==== TEXT

All India Rank (2023) Movie Review: As our protagonist, seventeen-year-old Vivek Singh (Bodhisattva Sharma), plugged his headphones into his Walkman aboard the Avadh Express from Lucknow to Kota, and the cassette tape played the extremely catchy, eighties disco-era reminiscent melody of the song ‘Noodle Sa Dil’ in the vocals of Aditi Paul, the real and tangible world around Vivek disappeared to give way to animated titles.

Right at the outset, director Varun Grover – in his debut feature film All India Rank – sets out the rules of his visual grammar and how it will operate on screen. In his world, the real and surreal are fluid counterparts complementing each other. The inner, expansive, and imaginative world that Vivek inhabits in his mind is as much part of the actual world as the real world is part of Vivek’s imagination. There are no defined boundaries where the real ends, the surreal begins, and vice versa.

The seamless blending of the real and the surreal, coupled with the film being a nostalgic time capsule of an era gone by – the film is essentially a coming-of-age narrative set in the growing, post-liberalised India of the nineties, a time which seems like a distant memory now – reminded me of Michel Gondry’s 2008 comedy, Be Kind Rewind. Gondry, with his ability to traverse between fact and fiction, the conscious and the subconscious in his films, is a reference point for Grover in his debut feature.

More particularly, Be Kind Rewind follows two friends at a VHS rental store as they attempt to recreate films that have been forever erased and, in the process, find joy and meaning in their own creations. Similarly, All India Rank’s glance back at the era that won’t return becomes a catalyst for some bittersweet lessons to remember for Vivek, as well as post-liberal India as a whole.

========
==== SUPPLIED MATERIAL

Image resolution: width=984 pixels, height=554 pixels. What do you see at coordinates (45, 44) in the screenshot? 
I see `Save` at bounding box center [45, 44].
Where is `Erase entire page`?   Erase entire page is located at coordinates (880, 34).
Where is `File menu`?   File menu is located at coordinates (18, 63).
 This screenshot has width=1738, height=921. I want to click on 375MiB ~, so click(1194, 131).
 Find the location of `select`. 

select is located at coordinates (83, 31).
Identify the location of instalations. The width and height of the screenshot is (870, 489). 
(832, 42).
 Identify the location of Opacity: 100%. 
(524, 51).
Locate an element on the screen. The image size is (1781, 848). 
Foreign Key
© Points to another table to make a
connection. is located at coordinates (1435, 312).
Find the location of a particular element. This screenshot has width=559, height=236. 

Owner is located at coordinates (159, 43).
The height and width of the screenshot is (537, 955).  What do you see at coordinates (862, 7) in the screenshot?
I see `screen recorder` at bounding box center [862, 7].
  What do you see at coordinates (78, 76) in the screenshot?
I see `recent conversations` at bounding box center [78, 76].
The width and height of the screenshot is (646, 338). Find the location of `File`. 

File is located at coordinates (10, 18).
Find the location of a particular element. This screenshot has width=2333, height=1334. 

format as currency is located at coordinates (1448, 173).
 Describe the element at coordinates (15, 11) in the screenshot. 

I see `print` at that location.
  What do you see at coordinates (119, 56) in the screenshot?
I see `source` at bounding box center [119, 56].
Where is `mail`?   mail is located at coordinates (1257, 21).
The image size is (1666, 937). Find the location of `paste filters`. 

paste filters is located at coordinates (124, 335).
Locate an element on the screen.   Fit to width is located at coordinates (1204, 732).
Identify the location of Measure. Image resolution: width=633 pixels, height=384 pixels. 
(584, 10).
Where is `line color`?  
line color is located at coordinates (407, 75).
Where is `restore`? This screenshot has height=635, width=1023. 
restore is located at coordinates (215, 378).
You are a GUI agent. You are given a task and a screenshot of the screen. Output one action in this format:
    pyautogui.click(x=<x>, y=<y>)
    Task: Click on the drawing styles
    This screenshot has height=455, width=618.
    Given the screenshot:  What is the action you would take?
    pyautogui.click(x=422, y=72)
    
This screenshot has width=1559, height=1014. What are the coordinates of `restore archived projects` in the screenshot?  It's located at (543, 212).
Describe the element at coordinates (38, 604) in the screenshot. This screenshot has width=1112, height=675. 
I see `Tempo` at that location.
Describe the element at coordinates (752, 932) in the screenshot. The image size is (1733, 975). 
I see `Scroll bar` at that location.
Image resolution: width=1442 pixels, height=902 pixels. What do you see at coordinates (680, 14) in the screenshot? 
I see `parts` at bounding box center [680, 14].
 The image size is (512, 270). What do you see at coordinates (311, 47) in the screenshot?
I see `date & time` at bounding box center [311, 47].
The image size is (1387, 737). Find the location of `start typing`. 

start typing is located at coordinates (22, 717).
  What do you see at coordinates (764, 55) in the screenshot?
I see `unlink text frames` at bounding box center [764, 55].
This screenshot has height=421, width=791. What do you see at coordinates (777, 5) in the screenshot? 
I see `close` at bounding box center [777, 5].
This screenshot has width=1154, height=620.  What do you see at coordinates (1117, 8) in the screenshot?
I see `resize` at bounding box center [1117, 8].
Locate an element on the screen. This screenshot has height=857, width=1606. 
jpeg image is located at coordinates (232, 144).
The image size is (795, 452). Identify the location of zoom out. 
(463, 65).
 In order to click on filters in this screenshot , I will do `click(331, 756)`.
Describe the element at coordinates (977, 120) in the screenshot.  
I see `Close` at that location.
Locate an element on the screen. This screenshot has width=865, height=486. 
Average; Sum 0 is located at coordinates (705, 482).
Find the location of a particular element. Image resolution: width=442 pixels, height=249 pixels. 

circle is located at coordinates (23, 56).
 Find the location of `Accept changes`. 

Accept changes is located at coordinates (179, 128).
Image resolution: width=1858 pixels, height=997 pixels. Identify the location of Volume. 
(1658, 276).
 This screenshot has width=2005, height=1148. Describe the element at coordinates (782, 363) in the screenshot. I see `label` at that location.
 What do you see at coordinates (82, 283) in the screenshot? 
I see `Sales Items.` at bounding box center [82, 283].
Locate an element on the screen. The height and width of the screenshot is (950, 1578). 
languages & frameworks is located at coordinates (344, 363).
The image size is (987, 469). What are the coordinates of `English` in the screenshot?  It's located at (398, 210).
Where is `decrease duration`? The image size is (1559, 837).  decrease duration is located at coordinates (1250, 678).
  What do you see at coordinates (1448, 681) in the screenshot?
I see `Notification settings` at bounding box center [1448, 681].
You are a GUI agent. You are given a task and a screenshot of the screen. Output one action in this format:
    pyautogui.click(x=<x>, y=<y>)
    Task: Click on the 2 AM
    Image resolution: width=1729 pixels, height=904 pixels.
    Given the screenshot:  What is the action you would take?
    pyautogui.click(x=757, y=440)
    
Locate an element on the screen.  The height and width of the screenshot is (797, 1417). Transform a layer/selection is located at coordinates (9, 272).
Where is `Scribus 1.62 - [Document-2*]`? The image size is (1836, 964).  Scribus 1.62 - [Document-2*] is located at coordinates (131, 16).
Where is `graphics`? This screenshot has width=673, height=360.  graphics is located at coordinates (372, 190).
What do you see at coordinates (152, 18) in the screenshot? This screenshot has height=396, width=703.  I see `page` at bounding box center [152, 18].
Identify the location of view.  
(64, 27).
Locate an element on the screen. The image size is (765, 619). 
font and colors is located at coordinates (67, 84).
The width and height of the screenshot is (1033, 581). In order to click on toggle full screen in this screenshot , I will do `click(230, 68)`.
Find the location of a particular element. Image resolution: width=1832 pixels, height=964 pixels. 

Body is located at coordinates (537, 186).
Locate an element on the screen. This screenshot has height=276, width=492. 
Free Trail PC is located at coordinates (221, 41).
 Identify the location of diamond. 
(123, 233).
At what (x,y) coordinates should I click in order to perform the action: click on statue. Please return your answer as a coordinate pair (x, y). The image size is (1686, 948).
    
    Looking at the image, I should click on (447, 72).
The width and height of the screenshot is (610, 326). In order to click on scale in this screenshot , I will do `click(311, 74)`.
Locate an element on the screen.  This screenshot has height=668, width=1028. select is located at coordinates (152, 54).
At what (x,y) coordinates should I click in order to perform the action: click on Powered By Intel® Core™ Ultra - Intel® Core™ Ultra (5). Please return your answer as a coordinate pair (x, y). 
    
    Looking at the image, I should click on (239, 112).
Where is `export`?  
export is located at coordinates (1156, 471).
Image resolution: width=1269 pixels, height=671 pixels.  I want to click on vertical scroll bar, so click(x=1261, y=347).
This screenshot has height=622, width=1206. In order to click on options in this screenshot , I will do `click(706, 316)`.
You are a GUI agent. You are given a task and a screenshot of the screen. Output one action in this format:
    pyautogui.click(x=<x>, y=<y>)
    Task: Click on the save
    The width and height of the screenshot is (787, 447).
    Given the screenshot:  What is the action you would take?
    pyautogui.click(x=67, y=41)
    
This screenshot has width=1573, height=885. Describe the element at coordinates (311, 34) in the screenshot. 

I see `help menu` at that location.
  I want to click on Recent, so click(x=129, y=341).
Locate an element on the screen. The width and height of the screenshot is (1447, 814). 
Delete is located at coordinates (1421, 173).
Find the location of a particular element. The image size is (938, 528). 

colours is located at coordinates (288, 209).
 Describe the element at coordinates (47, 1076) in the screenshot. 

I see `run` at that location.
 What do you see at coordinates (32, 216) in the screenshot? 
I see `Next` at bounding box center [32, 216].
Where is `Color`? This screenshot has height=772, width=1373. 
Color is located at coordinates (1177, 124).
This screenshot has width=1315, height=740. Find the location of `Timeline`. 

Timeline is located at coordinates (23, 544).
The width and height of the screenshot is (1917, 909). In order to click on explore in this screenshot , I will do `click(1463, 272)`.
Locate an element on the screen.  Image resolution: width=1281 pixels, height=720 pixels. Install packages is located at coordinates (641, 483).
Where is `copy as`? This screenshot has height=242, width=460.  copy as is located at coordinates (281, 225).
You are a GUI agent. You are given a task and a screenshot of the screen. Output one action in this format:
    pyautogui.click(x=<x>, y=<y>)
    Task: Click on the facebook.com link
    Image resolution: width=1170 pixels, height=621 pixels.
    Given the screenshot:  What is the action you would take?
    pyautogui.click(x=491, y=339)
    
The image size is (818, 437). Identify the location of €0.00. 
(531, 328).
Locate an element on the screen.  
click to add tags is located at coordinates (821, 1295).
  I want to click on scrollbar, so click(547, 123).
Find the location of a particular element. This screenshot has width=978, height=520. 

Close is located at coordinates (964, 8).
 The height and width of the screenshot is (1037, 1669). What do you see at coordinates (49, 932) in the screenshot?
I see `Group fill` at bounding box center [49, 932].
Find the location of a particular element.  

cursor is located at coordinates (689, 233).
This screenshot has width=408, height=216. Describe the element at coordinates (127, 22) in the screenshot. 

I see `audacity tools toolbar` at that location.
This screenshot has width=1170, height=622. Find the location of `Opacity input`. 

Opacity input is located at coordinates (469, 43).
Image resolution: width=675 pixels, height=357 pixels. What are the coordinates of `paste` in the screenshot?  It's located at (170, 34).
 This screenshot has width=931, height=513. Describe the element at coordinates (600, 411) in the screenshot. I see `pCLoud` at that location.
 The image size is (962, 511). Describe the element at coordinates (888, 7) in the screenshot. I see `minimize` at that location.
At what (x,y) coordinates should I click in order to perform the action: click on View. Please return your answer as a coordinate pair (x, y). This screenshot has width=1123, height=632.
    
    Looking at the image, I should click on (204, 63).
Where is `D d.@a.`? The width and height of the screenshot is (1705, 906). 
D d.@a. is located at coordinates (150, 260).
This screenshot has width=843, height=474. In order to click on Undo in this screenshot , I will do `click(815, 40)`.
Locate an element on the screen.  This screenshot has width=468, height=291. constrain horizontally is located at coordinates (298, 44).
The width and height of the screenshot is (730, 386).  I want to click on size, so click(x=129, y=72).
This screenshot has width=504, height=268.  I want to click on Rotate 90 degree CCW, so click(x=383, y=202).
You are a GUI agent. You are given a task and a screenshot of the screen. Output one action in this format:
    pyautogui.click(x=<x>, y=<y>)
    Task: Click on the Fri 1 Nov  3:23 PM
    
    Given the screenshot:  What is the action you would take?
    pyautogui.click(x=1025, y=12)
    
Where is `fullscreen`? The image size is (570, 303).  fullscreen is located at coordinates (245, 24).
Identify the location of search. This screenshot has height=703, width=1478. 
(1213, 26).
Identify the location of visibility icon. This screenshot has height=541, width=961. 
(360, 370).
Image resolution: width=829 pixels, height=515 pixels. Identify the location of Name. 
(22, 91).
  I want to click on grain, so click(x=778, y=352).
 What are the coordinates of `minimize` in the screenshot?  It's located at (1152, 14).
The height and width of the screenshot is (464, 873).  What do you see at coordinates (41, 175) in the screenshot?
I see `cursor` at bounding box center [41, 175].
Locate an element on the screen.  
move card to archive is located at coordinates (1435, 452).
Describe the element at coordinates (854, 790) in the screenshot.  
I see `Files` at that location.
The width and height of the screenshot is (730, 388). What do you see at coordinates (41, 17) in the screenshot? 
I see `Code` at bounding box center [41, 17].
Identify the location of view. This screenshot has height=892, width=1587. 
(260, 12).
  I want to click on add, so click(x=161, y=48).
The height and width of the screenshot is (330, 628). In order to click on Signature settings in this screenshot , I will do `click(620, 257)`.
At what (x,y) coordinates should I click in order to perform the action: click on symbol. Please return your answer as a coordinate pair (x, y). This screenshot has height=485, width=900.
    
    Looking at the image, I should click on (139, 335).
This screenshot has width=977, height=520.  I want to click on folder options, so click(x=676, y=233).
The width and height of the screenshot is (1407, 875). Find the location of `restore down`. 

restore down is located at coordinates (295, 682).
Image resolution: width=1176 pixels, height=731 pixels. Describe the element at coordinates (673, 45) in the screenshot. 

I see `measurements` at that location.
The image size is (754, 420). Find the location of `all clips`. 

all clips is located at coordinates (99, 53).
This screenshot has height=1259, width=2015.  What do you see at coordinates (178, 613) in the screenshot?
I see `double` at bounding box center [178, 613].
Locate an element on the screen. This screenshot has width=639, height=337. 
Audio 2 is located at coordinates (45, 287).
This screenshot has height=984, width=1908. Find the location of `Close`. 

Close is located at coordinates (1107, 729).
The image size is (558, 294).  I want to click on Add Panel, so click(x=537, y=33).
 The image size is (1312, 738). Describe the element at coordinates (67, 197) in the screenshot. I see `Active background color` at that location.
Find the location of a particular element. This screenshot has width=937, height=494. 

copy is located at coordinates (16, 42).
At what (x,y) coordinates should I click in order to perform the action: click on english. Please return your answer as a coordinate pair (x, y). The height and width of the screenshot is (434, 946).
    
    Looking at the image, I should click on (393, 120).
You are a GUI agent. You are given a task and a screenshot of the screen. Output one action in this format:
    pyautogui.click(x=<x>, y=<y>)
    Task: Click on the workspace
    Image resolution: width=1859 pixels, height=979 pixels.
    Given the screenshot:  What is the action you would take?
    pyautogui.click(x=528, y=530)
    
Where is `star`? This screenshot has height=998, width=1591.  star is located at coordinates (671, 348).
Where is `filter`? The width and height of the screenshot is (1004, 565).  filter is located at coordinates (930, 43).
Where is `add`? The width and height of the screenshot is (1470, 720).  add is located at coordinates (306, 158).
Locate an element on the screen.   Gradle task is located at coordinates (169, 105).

========

> THE PROBLEM
Answer these questions from the movie review:
(a) Which train does Vivek board, and between which two cities does it travel?
(b) In which decade is the film set?
(c) Which 2008 comedy did the film remind the reviewer of, and who directed it?

> FINISHED EXERCISE
(a) The Avadh Express, from Lucknow to Kota.
(b) The nineties.
(c) Be Kind Rewind, directed by Michel Gondry.